### Task prompt
Two lines mark the range in the entries below: the one holding "[Follow us on Pinterest] (1270, 83)" and the one holding "Nutrition Questions (400, 1043)". Set down those two and all lines between them, exactly.

### Data for this exercise
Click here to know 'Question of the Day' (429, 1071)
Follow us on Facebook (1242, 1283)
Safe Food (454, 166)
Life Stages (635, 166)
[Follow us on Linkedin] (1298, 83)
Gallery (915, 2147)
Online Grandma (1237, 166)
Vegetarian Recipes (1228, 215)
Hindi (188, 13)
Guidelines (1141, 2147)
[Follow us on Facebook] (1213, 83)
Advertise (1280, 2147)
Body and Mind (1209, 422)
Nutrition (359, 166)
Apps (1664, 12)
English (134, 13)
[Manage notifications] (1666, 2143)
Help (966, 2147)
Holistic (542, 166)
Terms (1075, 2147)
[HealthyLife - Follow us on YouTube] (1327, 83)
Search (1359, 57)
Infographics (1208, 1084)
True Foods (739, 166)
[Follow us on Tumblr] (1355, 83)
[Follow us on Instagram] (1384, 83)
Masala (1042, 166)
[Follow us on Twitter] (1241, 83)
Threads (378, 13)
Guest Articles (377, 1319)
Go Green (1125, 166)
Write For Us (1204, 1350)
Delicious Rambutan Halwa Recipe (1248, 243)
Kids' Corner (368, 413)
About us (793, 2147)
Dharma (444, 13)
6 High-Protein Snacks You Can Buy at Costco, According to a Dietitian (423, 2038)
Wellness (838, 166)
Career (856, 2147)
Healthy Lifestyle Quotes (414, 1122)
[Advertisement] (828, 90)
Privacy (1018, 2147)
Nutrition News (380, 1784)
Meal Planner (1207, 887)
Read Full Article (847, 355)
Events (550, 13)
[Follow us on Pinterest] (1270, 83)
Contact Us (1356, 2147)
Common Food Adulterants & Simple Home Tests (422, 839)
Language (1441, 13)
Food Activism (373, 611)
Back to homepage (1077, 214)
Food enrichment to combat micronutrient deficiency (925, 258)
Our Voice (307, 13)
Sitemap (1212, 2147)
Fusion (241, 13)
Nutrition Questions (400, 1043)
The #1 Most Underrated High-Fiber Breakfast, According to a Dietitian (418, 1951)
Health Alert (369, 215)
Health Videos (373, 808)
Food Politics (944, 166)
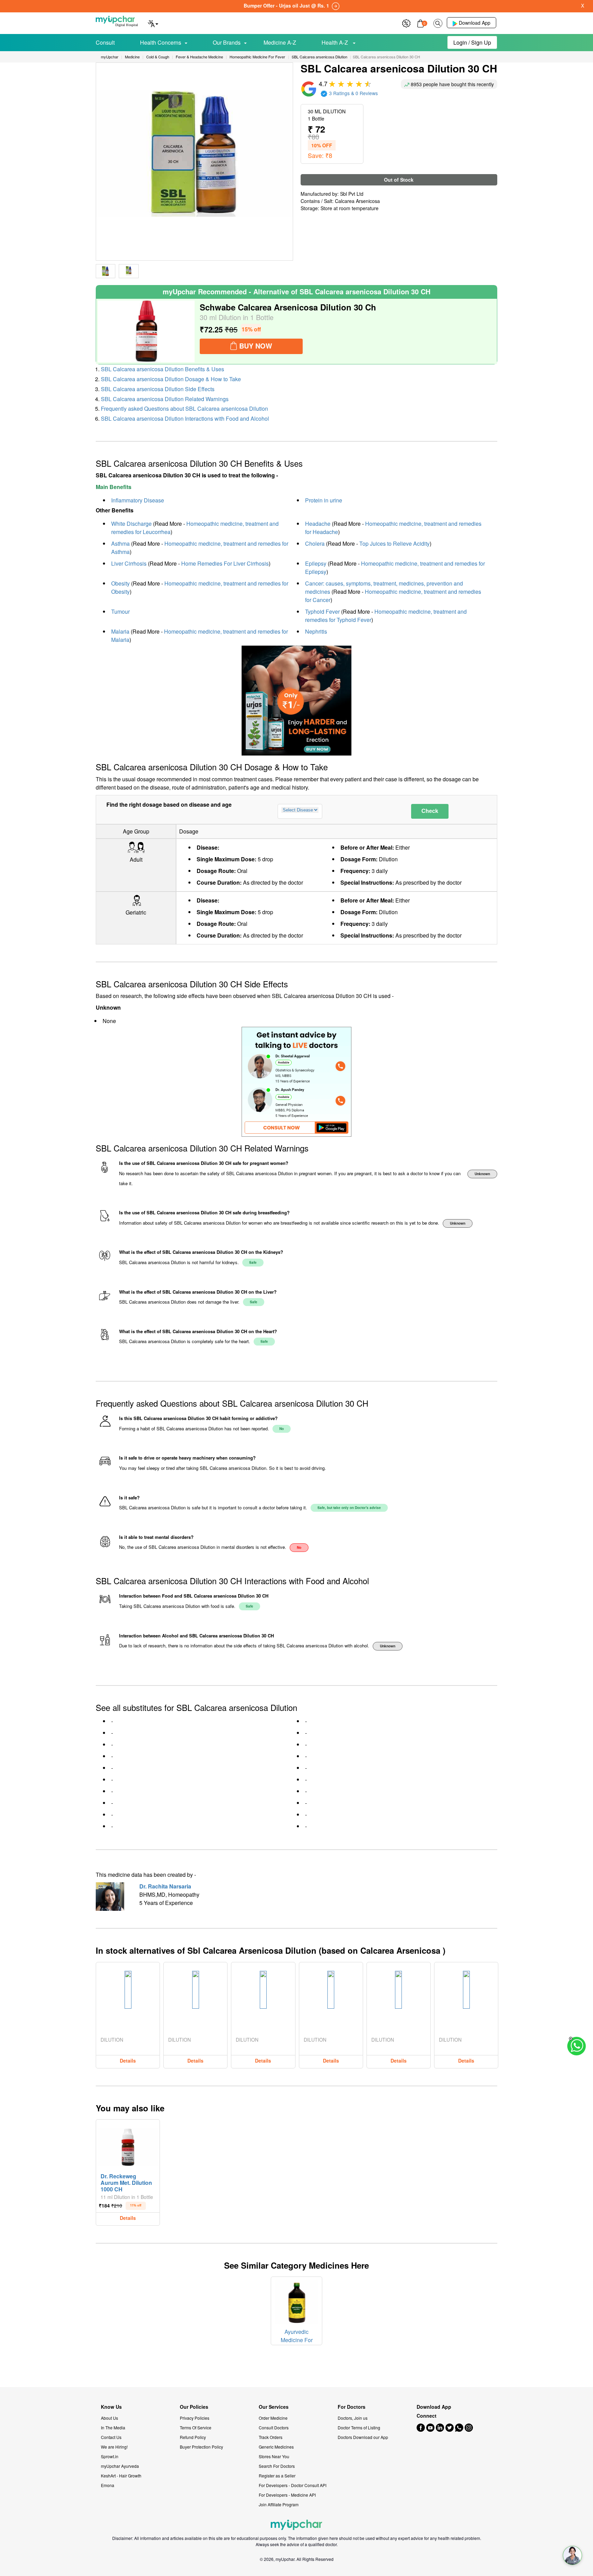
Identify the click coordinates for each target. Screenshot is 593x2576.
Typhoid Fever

### Problem solution
[Follow us on Pinterest] (1270, 83)
Contact Us (1356, 2147)
Common Food Adulterants & Simple Home Tests (422, 839)
Language (1441, 13)
Food Activism (373, 611)
Back to homepage (1077, 214)
Food enrichment to combat micronutrient deficiency (925, 258)
Our Voice (307, 13)
Sitemap (1212, 2147)
Fusion (241, 13)
Nutrition Questions (400, 1043)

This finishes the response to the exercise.